The Woodhouse's, California, Island, and Florida scrub jay were once considered subspecies of a single "scrub jay" species. They are now believed to be distinct.[1][9][10] Beyond the close relationship of the "California" and island scrub jays, resolution of their evolutionary history has proven very difficult. Judging from mtDNA NADH dehydrogenase subunit 2 sequence data, there are two clades, namely a Pacific one west and one east of the Rocky Mountains.[citation needed]

Woodhouse's scrub jay differs in plumage (paler blue above, with an indistinct and usually incomplete breast band) from the California scrub jay, which are darker blue above with a strongly defined–but not necessarily complete–blue breast band.

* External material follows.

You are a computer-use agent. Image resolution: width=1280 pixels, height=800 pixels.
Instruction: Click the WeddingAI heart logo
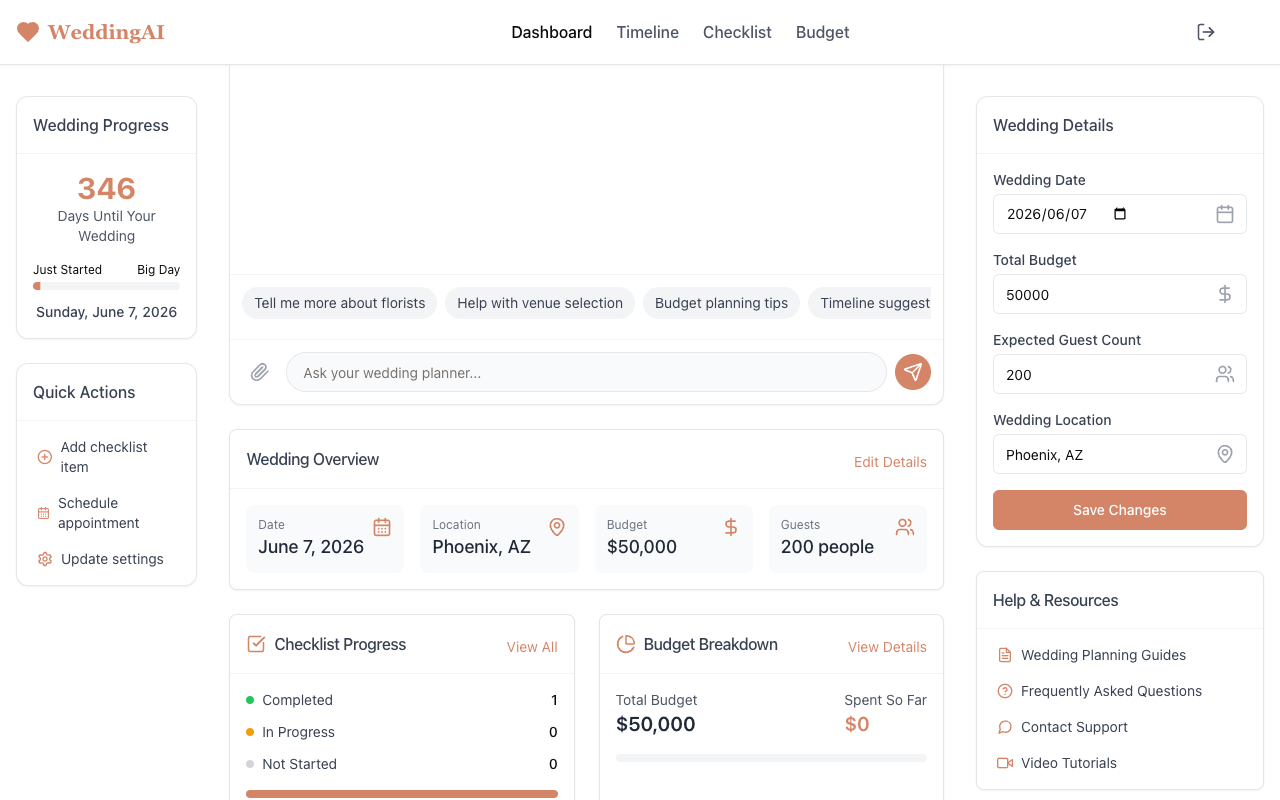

A subgroup of Woodhouse's scrub jay living in interior southern Mexico is sometimes called Sumichrast's scrub jay.

The subspecies are:[1]

Woodhouse's scrub jay, Aphelocoma (woodhouseii) woodhouseii[edit]

  • Aphelocoma woodhouseii nevadae Pitelka, 1945aNevada scrub jay
Great Basin from N Nevada southwards, some isolated mountain ranges in Death Valley and Mojave Desert from E California to the SW of New Mexico, south to NE Sonora and extreme NW Chihuahua. Some hybridization with A. w. oocleptica (californica group) at the north-western edge of its range.
Lighter and duller than woodhouseii; light blue undertail coverts. Bill longish, quite pointed, and tapering, not hooked at tip.
  • Aphelocoma woodhouseii woodhouseii (Baird, 1858) - Woodhouse's scrub jay
Rocky Mountains foothills, from N Utah/S Wyoming south through NW Chihuahua and W Texas, sometimes ranging farther into that state.
Blue of neck with dull grayish hue; back grayish brown. Undertail coverts blue. Bill heavy but straight, hardly hooked at tip.
  • Aphelocoma woodhouseii texana Ridgway, 1902Texas scrub jay
Hitherto only known from Edwards Plateau (Texas); area and extent of possible contact with woodhouseii undetermined. Possibly this subspecies at Caprock Escarpment, where species settled in the 1950s.
Darker than woodhouseii with hint of breast collar. Lower breast with brownish hue, large white patch on lower belly. Undertail coverts white; in adult males usually with some blue feather tips. Back quite brown. Young birds conspicuously paler than in woodhouseii. Heavy, fairly blunt bill.
  • Aphelocoma woodhouseii grisea Nelson, 1899
Sierra Madre Occidental, primarily in Chihuahua; intergrading with nevadae at NW of range.
Lighter and larger than woodhouseii, with a hint of a blue collar. Undertail coverts white. Long wings and fairly short, heavy bill.
  • Aphelocoma woodhouseii cyanotis Ridgway, 1887Blue-eared scrub jay
Lower Sierra Madre Oriental, Mexico, from S Coahuila to Tlaxcala; generally separated from texana woodhouseii; range adjacent to grisea in S Chihuahuan Desert. Apparently replaced by Mexican jay at higher-altitude woodland towards S of range.
Larger and duller than woodhouseii. Back brown with blue tinge, sometimes quite bluish. Supercilium faint and small. Underside quite light; lower belly white. Undertail coverts dull white. Bill and wings as in grisea, young birds browner than texana.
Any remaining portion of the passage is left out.